Kontraproduktiv war auch Santos’ gut gemeintes Versprechen, jene Kokabauern zu entschädigen, die freiwillig auf den Anbau der Pflanze verzichteten oder gemäss Friedensvertrag mit dem Ernten aufhören mussten. Um eine höhere Entschädigung zu erhalten, dehnten viele Bauern noch während der Verhandlungen ihre Anbauflächen erst recht aus.

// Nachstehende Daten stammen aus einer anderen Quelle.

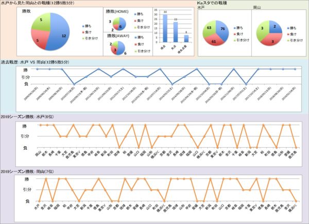This screenshot has height=224, width=309.
Task: Click the first data point of the blue history line
Action: point(37,68)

Aus Rebellen werden «normale» Drogenhändler

Der Friedensvertrag verpflichtet die Farc, das Kokaingeschäft aufzugeben. Um die riesigen Flächen, die nun gewissermassen herrenlos wurden, ist ein Kampf zwischen traditionellen Drogenkartellen entbrannt. Hatten die Farc die Erträge aus dem Kokainhandel teilweise dazu verwendet, die Infrastruktur ihrer Guerillaarmee aufrechtzuerhalten, fliesst das Geld nun direkt in Ausbau und Sicherung des Geschäfts.

Von Anfang an war klar, dass sich Teile der Guerilla weigern würden, ihre Waffen niederzulegen. Diese Rebellen sind meist zu «normalen» Drogenhändlern geworden, ohne den pseudoideologisch-marxistischen Klimbim, den sie zuvor betrieben hatten. Da sich das Verhältnis zwischen Kolumbiens aktuellem Präsidenten, dem Konservativen Iván Duque, und den Ex-Guerilleros rapide verschlechtert, wächst gegenwärtig die Zahl ehemaliger Rebellen, die wieder mit Kokain dealen.

Das alles bedeutet nicht, dass der historische Friedensschluss zwischen Farc und Regierung falsch war. Er war grundsätzlich richtig, hatte aber Folgen, die in diesem Ausmass schwer vorhersehbar waren. Im Übrigen würde das Angebot an Kokain nicht derart explodieren, wenn es nicht auch die Nachfrage täte. Der Motor des internationalen Kokainhandels sind nicht die Produzenten in Kolumbien, sondern die Konsumenten in den reichen Industrieländern.